Je ne voulais pas vouloir. Je voulais, il me semble, contre moi, puisque je ne tenais pas à vouloir et que néanmoins je voulais.
…Foule, je me débrouillais dans ma foule en mouvement. Comme toute chose est foule, toute pensée, tout instant. Tout passé, tout ininterrompu, tout transformé, toute chose est autre chose. Rien jamais définitivement circonscrit, ni susceptible de l’être, tout : rapport, mathématiques, symboles, ou musique. Rien de fixe. Rien qui soit propriété.
Mes images ? Des rapports.
Mes pensées ? Mais les pensées ne sont justement peut-être que contrariétés du « moi », pertes d’équilibre (phase 2), ou recouvrements d’équilibre (phase 3) du mouvement du « pensant ». Mais la phase 1 (l’équilibre) reste inconnue, inconsciente.
Le véritable et profond flux pensant se fait sans doute sans pensée consciente, comme sans image. L’équilibre aperçu (phase 3) est le plus mauvais, celui qui après quelque temps paraît détestable à tout le monde. L’histoire de la Philosophie est l’histoire des fausses positions d’équilibre conscient adoptées successivement. Et puis… est-ce par le bout « flammes » qu’il faut comprendre le feu ?
[…]
Tout progrès, toute nouvelle observation, toute pensée, toute création, semble créer (avec une lumière) une zone d’ombre.

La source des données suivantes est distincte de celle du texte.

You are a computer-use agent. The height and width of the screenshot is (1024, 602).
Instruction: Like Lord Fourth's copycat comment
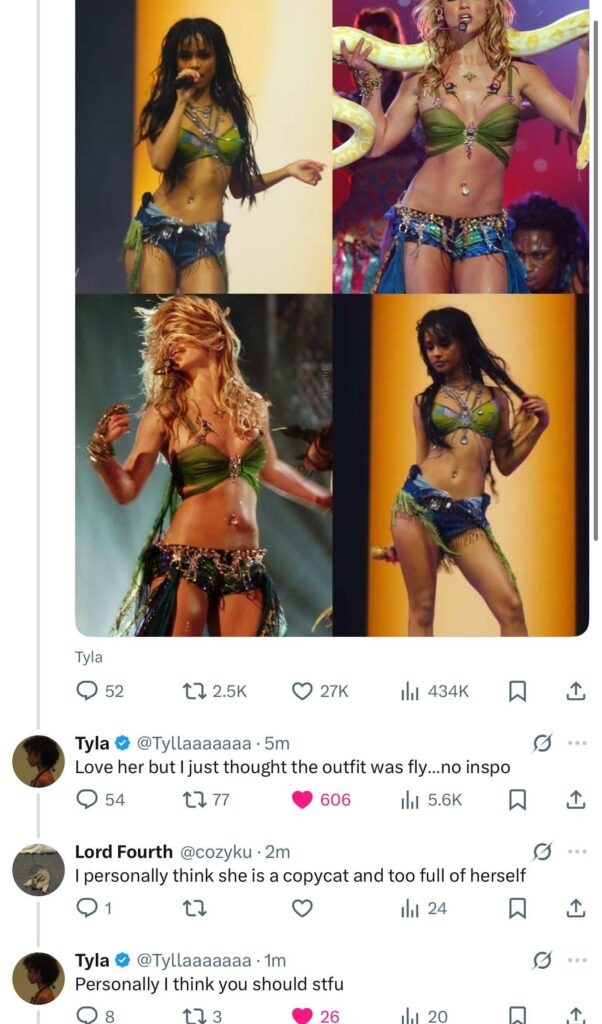pyautogui.click(x=302, y=908)
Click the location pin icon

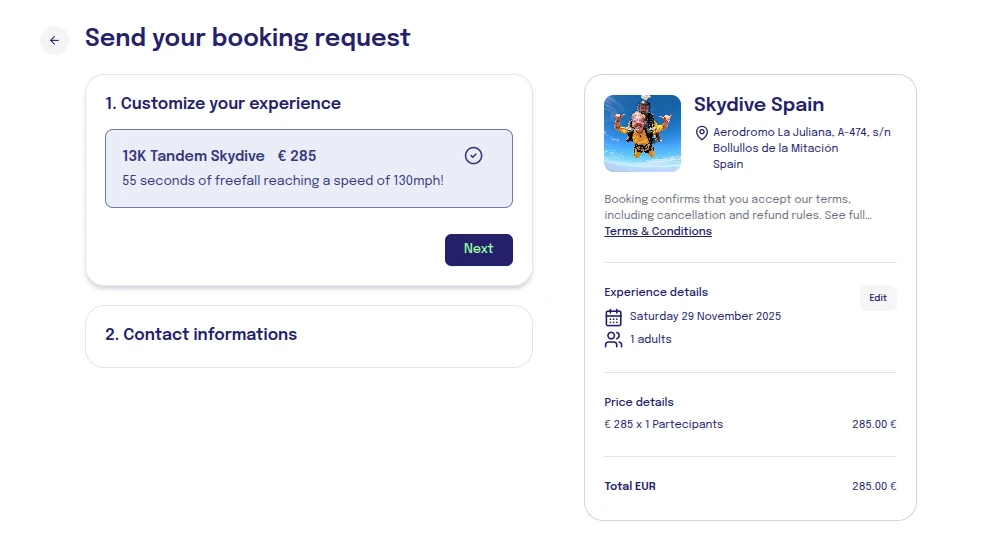(702, 133)
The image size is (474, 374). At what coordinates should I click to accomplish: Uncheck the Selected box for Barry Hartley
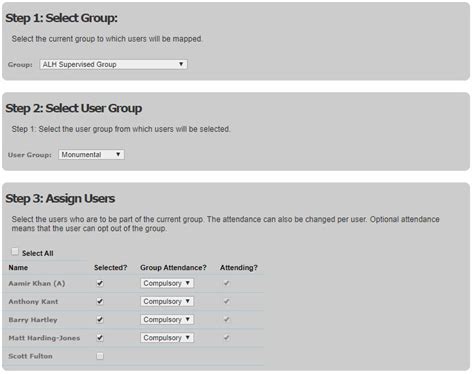(x=100, y=320)
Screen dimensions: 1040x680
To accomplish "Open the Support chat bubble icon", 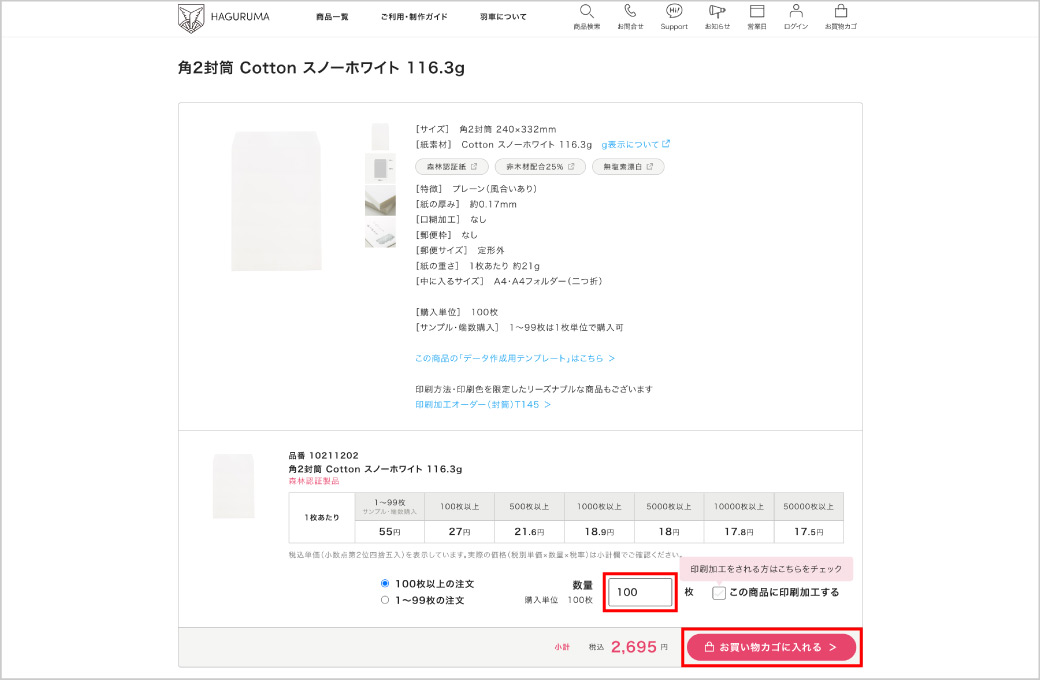I will point(674,12).
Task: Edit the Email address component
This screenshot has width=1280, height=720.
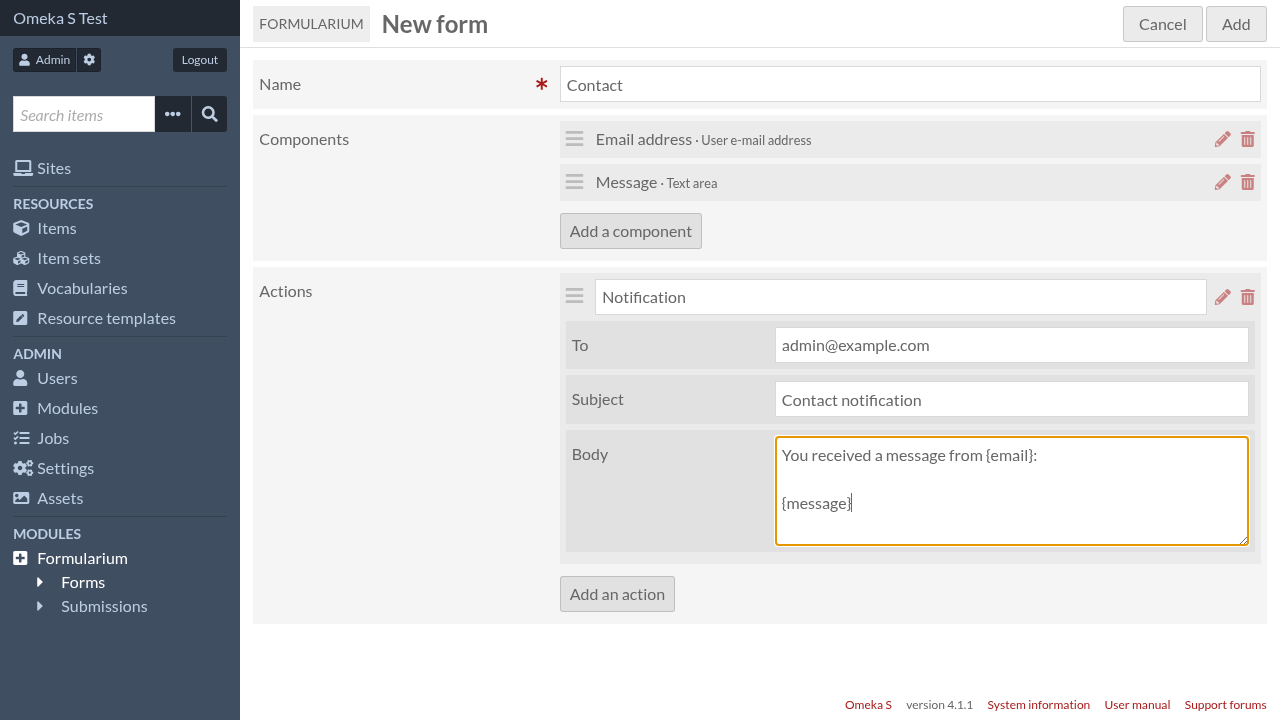Action: (x=1222, y=139)
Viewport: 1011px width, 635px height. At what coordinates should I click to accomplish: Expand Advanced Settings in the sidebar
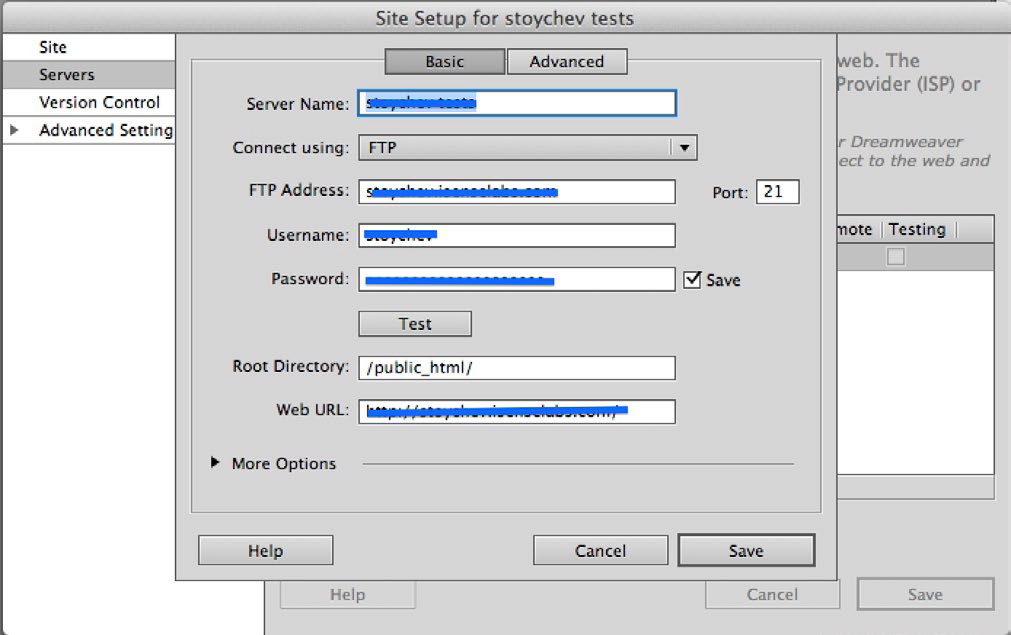pos(14,130)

Toute science crée une nouvelle ignorance.
Tout conscient, un nouvel inconscient.
Tout apport nouveau crée un nouveau néant.
Lecteur, tu tiens donc ici, comme il arrive souvent, un livre que n’a pas fait l’auteur, quoiqu’un monde y ait participé. Et qu’importe ?
Signes, symboles, élans, chutes, départs, rapports, discordances, tout y est pour rebondir, pour chercher, pour plus loin, pour autre chose.
Entre eux, sans s’y fixer, l’auteur poussa sa vie.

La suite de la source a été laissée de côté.